What you have to do>
Exact copy, no pictures: set down the lines from the one holding "824x644 pixels. Task: Open" through the final line of the records below.

::: Records shown

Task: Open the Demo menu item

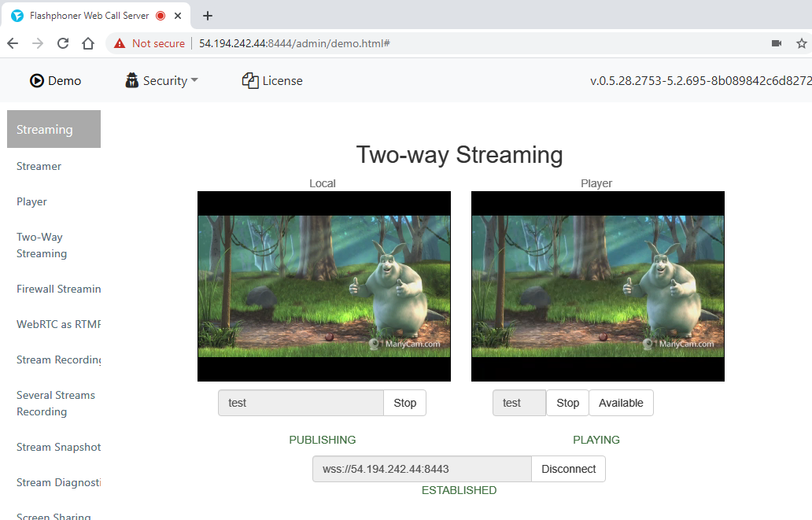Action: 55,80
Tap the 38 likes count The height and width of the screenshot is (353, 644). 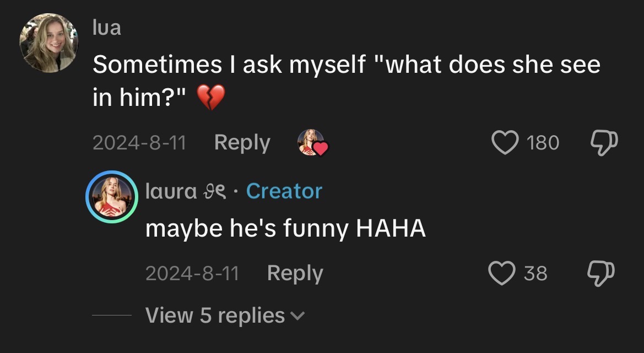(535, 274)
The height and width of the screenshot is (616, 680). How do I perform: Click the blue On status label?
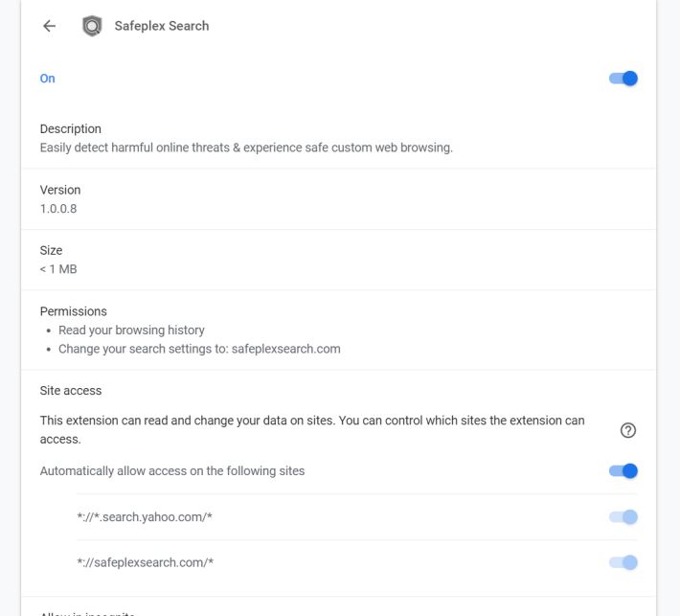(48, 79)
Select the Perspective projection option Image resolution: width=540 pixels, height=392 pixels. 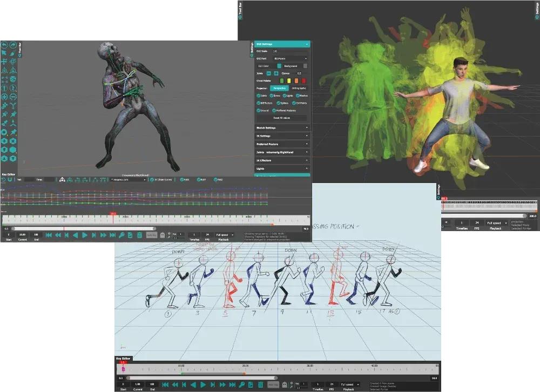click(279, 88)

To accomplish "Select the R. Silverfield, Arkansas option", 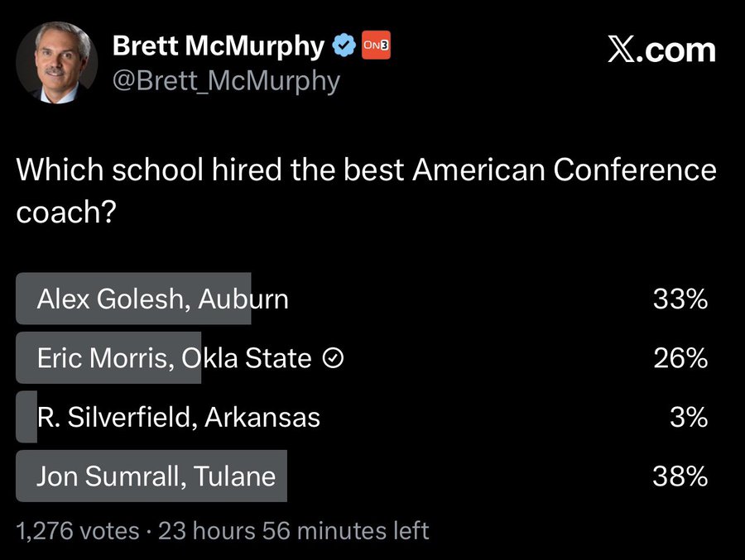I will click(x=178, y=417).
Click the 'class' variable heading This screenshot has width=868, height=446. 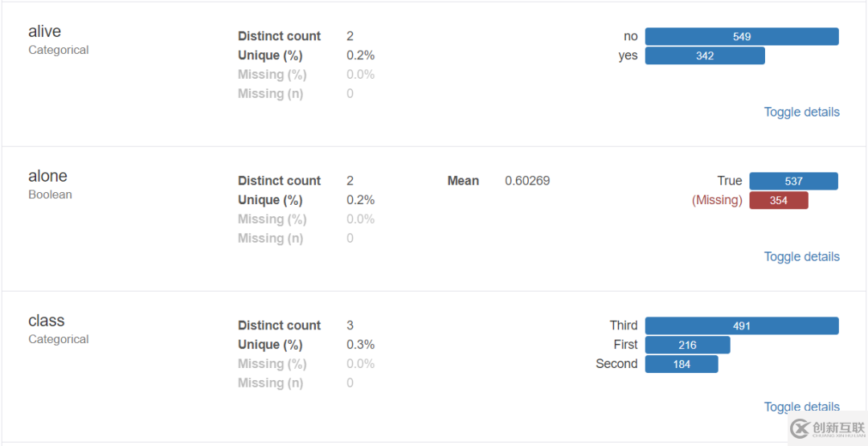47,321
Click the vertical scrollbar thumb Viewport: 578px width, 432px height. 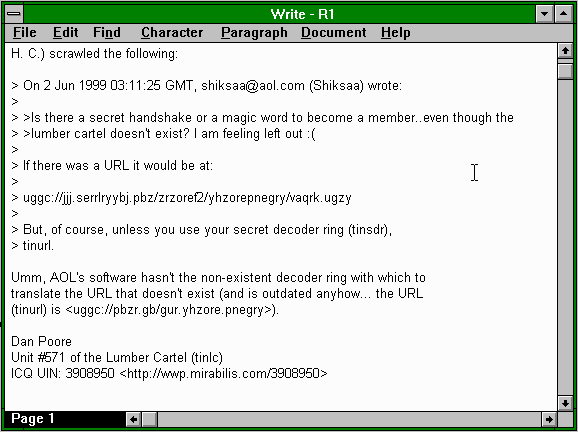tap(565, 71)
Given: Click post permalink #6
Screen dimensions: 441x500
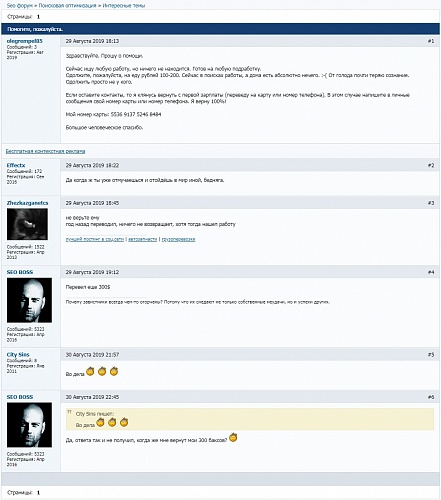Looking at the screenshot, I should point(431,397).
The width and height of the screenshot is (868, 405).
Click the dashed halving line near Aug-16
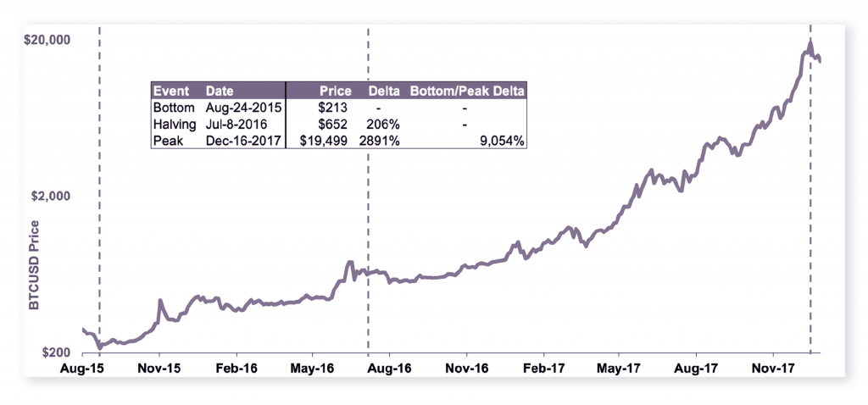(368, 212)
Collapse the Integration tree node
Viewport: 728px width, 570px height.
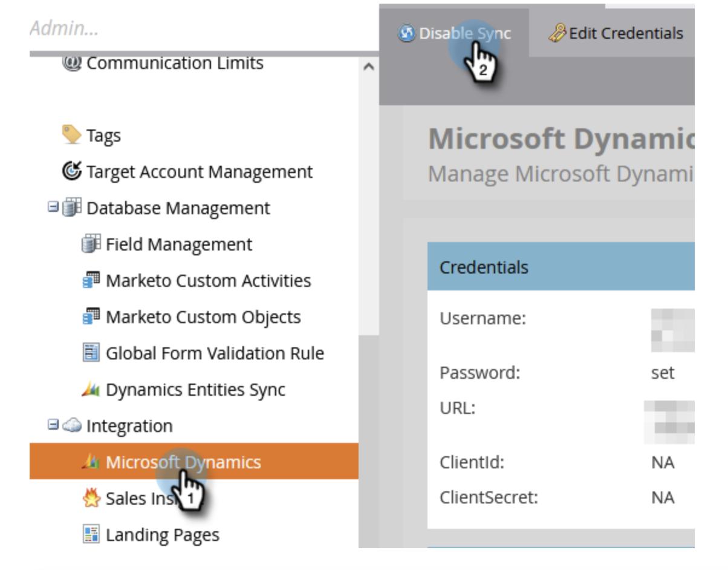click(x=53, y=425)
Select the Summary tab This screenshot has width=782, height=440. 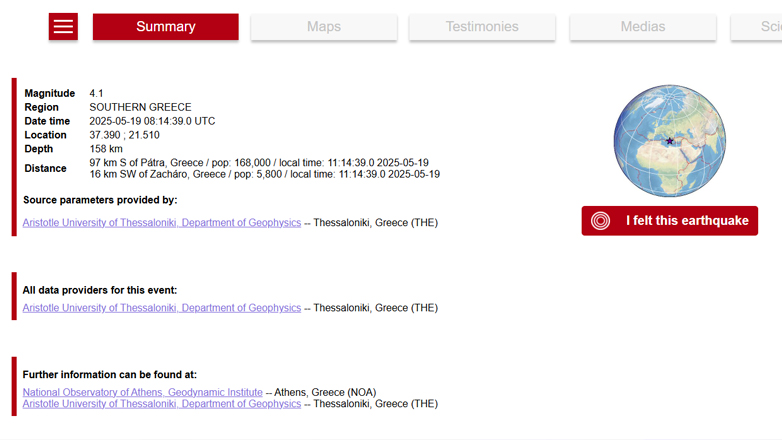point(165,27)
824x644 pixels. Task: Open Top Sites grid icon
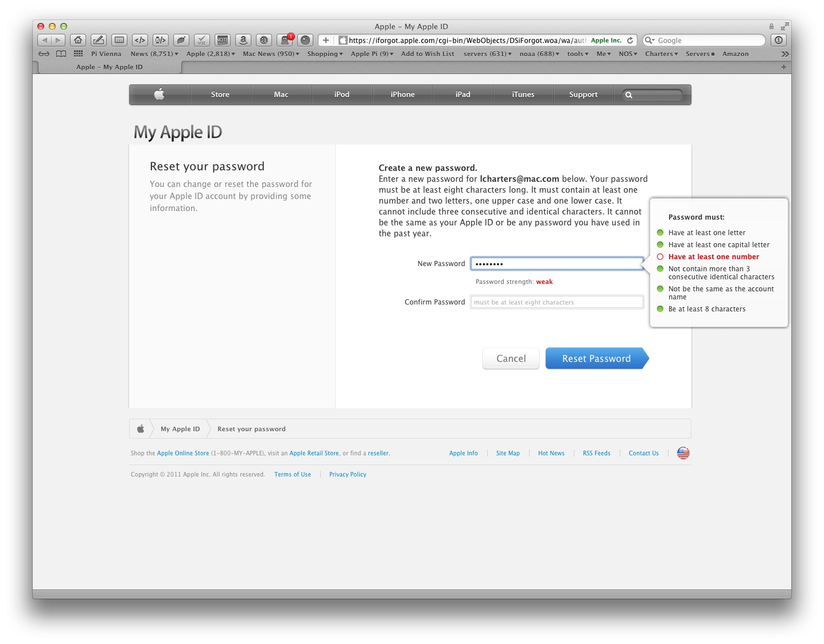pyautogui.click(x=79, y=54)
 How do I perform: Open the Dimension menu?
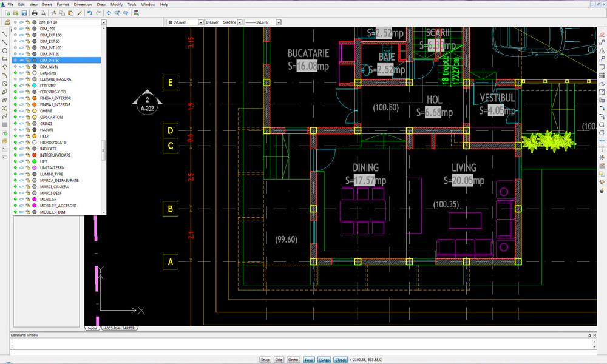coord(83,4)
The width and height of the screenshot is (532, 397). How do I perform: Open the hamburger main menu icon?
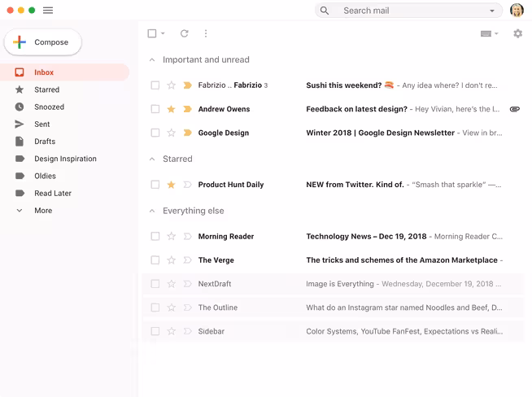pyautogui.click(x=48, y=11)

::::::

Output for this exercise>
824x644 pixels. Task: Open Top Sites grid icon
pyautogui.click(x=79, y=54)
 How do I perform: Open the Dimension menu?
coord(83,4)
The width and height of the screenshot is (532, 397). How do I perform: Open the hamburger main menu icon?
pyautogui.click(x=48, y=11)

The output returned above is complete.